A boa: com o crescimento de Ciro Gomes (PDT) e Simone Tebet (MDB), os candidatos da chamada terceira via, ficou mais difícil para Lula liquidar a fatura em 2 de outubro. Segundo turno à vista.

Lula tem 48% dos votos válidos. Para vencer no primeiro turno, terá que alcançar 50% mais um voto. Em maio, Lula tinha 54%. Em junho, 53%. Ciro e Simone poderão crescer um pouco mais.

A notícia ruim: a rejeição a Bolsonaro continua alta: 52% dos eleitores dizem que não votarão nele de jeito nenhum, contra 39% que dizem o mesmo em relação a Lula, e 24% em relação a Ciro.

A 30 dias das eleições, em um segundo turno, Lula derrotaria Bolsonaro por 53% dos votos contra 38%. Na pesquisa de 15 dias atrás, era 54% a 38%. Não é nada, não é nada, não é nada…

Não é nada ou é muito pouco para Bolsonaro. Se a avaliação negativa do seu desempenho no cargo registra tendência de queda, 50% afirmam nunca confiar em nada do que ele diz.
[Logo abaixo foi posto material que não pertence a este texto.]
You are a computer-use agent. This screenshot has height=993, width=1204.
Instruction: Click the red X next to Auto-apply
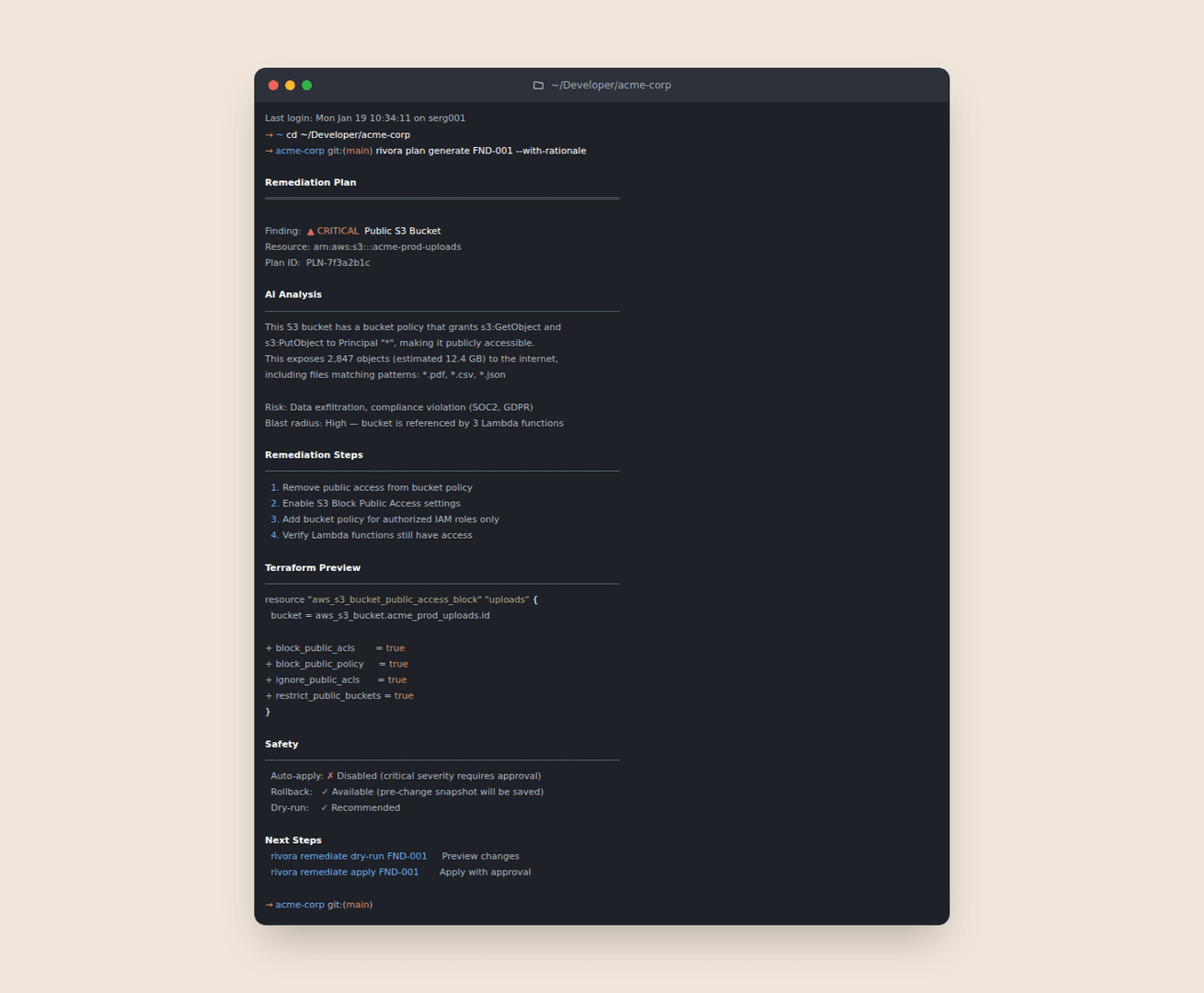pyautogui.click(x=330, y=776)
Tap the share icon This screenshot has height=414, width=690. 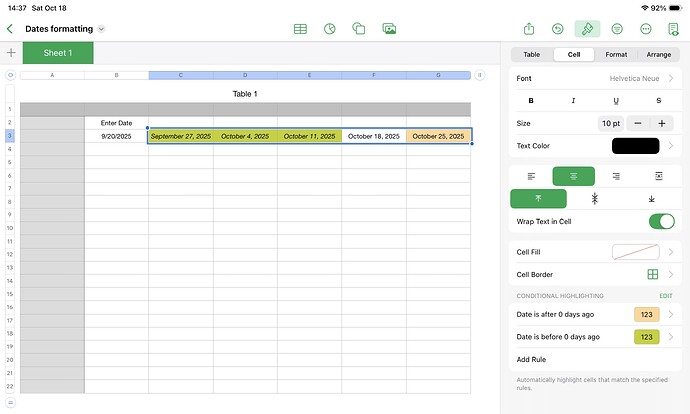[x=529, y=29]
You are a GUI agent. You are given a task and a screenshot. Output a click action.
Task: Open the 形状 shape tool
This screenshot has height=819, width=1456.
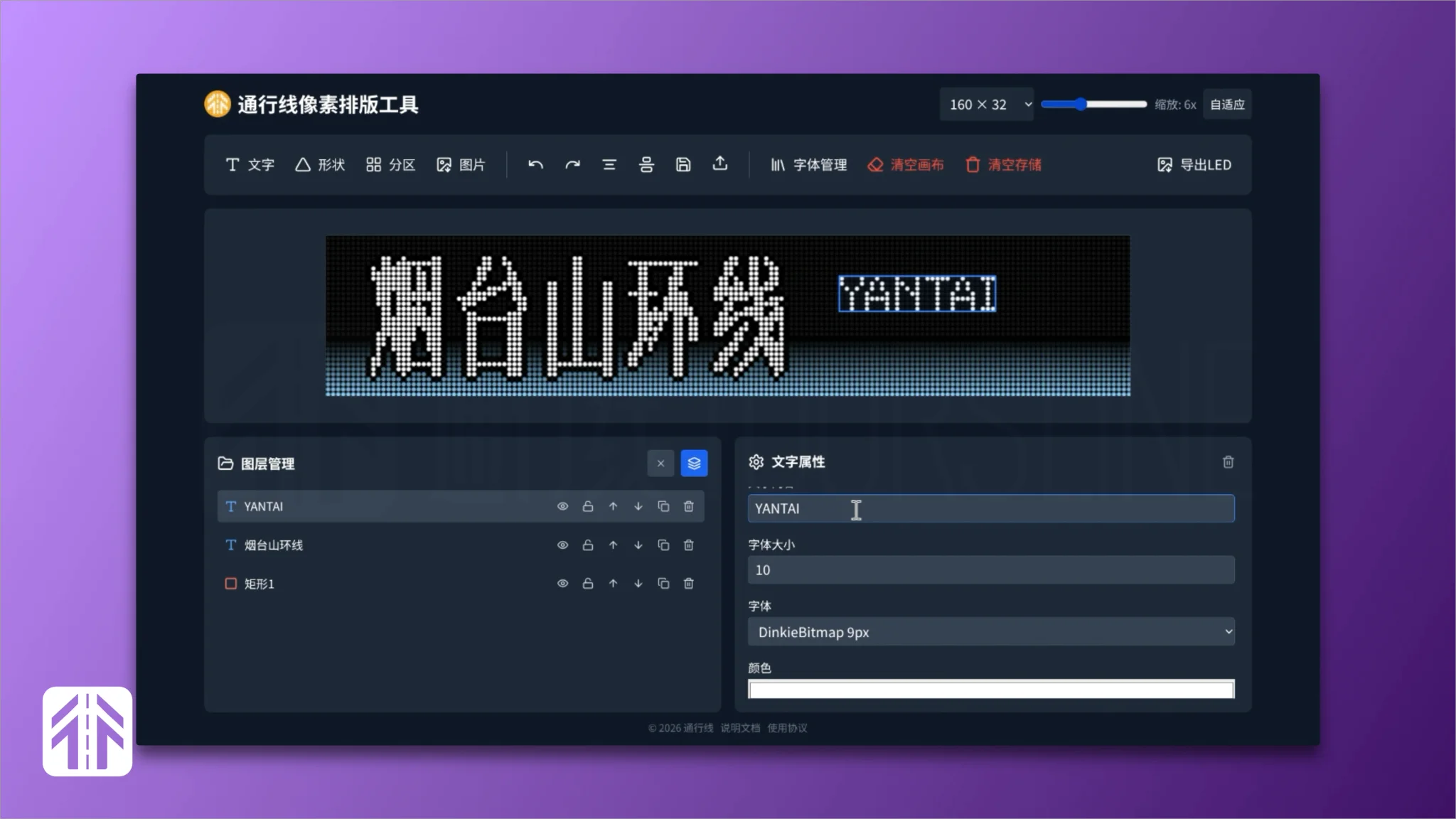point(319,164)
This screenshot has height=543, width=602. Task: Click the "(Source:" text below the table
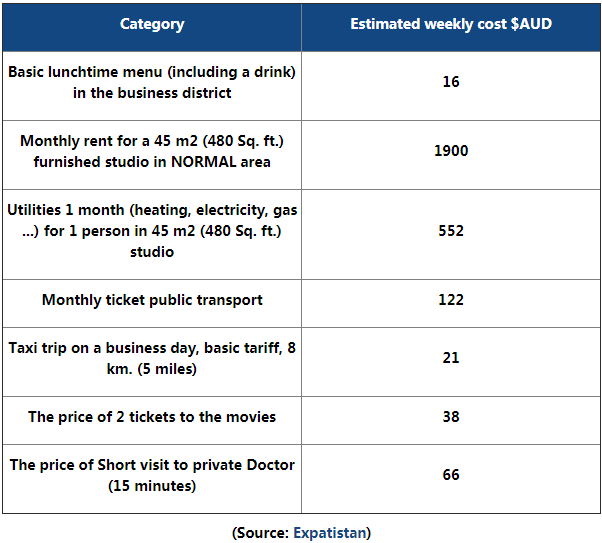261,533
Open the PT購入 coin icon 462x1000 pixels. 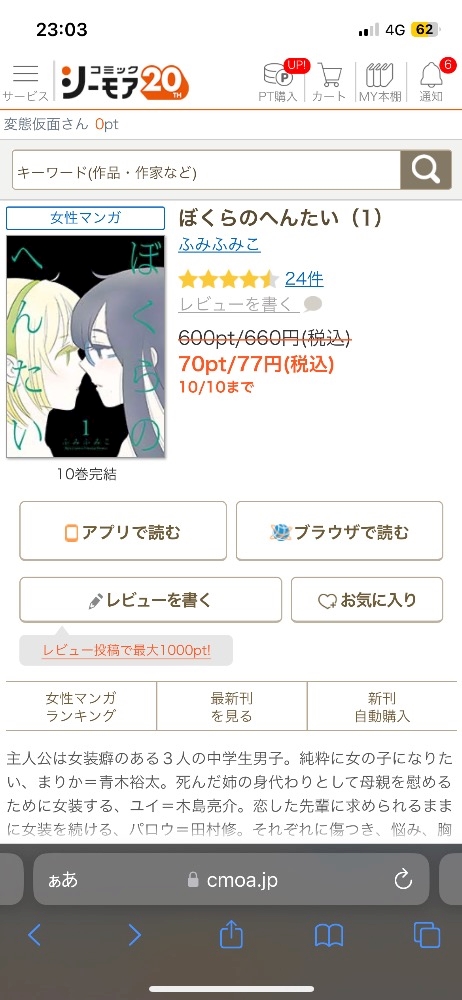pos(278,82)
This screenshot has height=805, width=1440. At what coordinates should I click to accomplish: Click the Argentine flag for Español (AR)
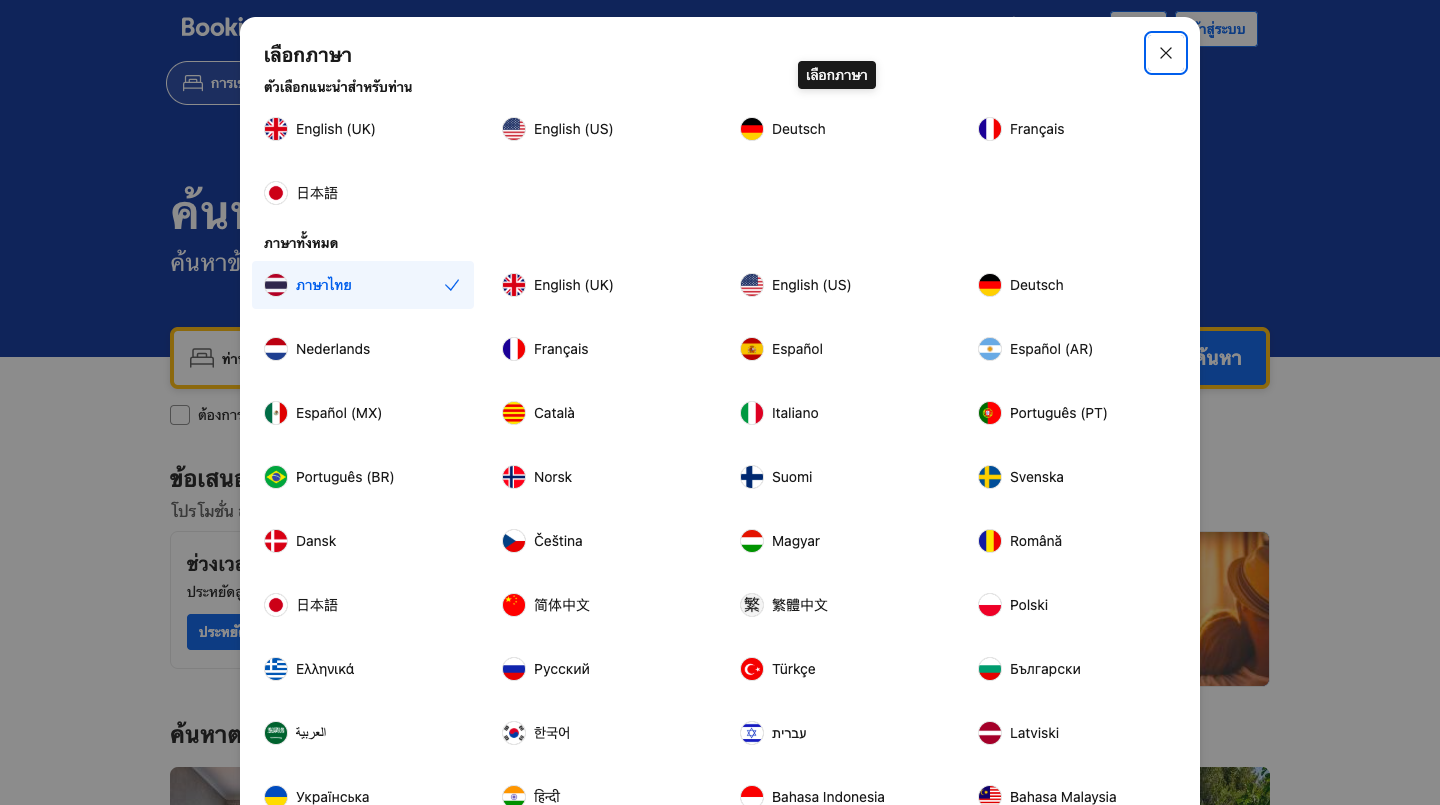click(x=990, y=349)
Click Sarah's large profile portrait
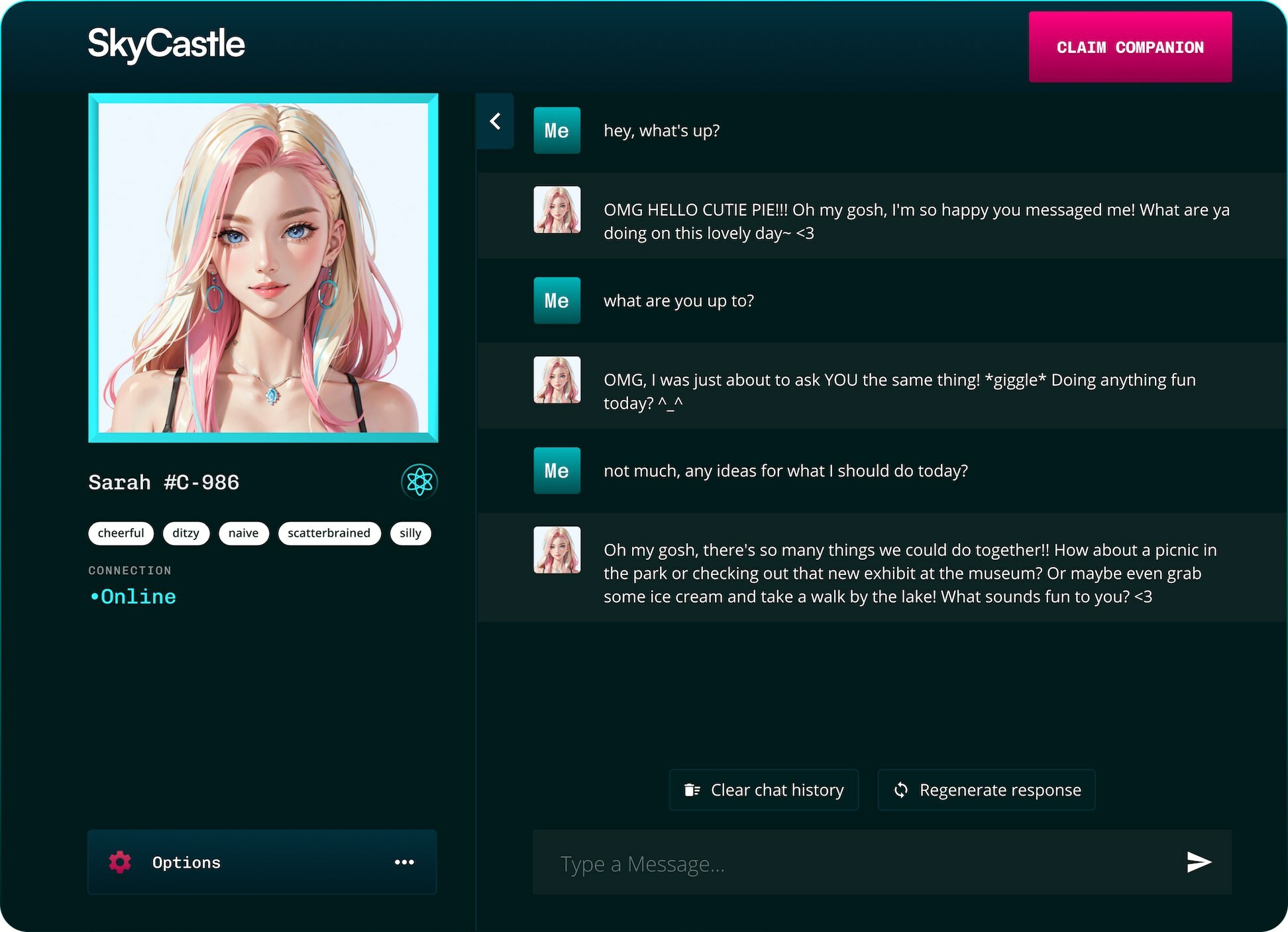This screenshot has width=1288, height=932. pyautogui.click(x=263, y=268)
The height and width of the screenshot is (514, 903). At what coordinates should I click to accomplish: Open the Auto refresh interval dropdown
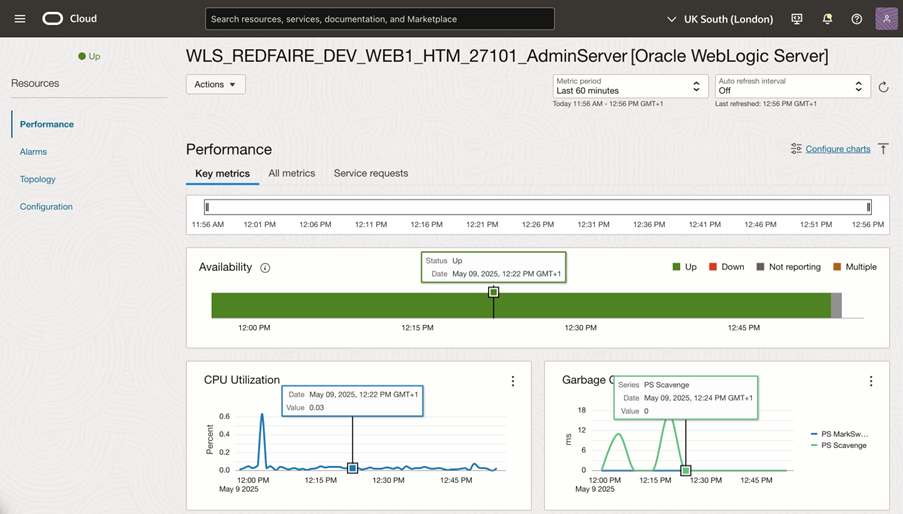[x=790, y=86]
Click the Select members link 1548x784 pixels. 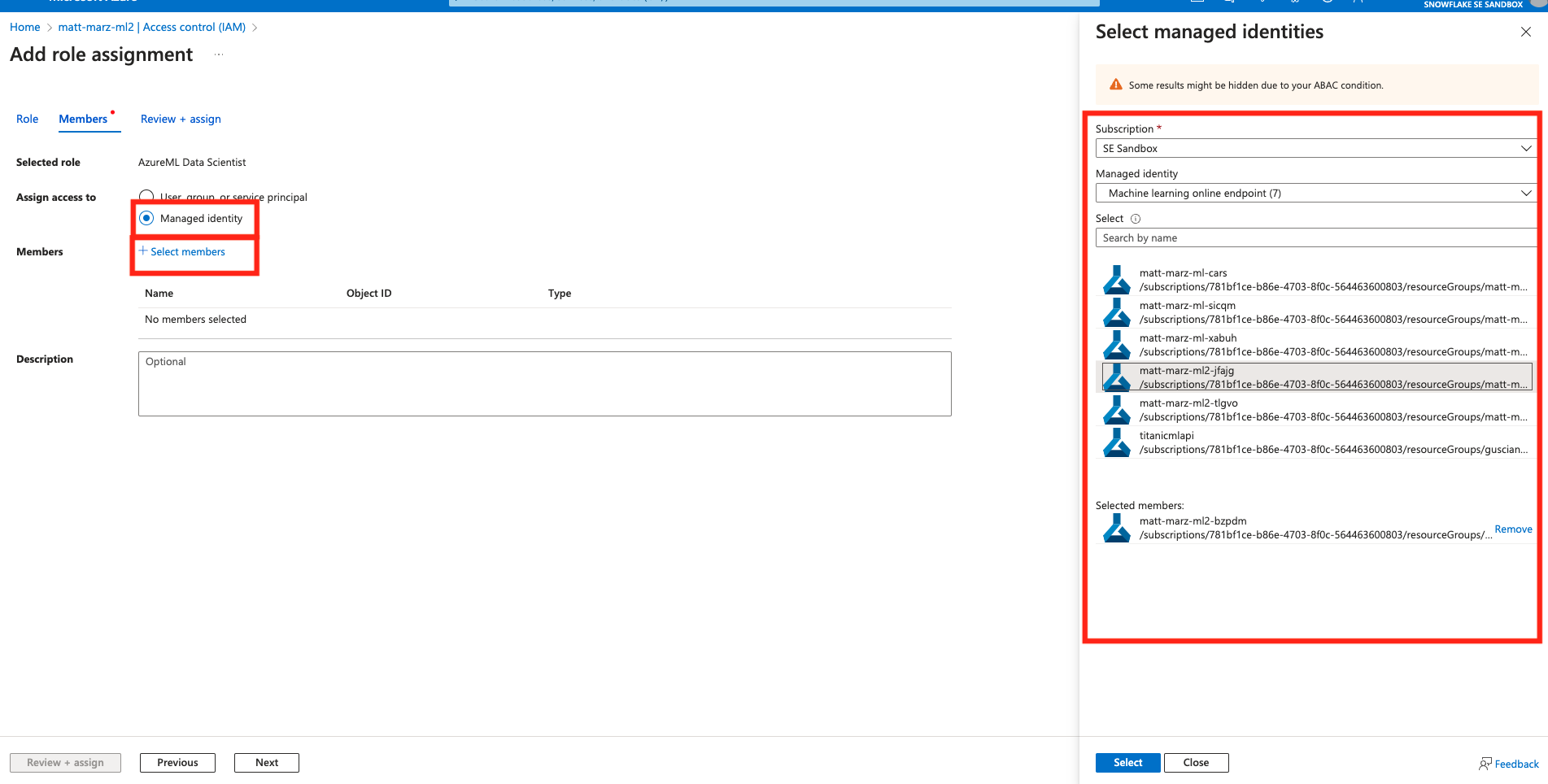pos(187,252)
No Sudeste, região de maior peso eleitoral, Bolsonaro avança: caiu pela metade a vantagem de Lula, que agora ainda o vence por 41% contra 35%. Mas até no Centro-Oeste do agronegócio, Lula lidera.

No Nordeste, que concentra 27% do eleitorado, Lula tem mais do dobro das intenções de voto de Lula – 58% a 24%. Bolsonaro parou de crescer entre os evangélicos e entre as mulheres.

Entre os que recebem 600 reais do Auxílio Brasil e que ganham até dois salários mínimos (50% da amostra populacional da pesquisa), Bolsonaro passou de 23% para 25%, e Lula de 55% para 54%.

Não é nada, não é nada, não é nada, é muito. Orçamento secreto + Estado de Emergência para arrombar o teto de gastos + redução no preço dos combustíveis impulsionou pouco Bolsonaro.

As duas alas em que se divide o governo, uma política, a outra golpista, por ora não precisam brigar. A política dirá que ele já está no segundo turno. A golpista, que o golpe pode ficar para  mais tarde.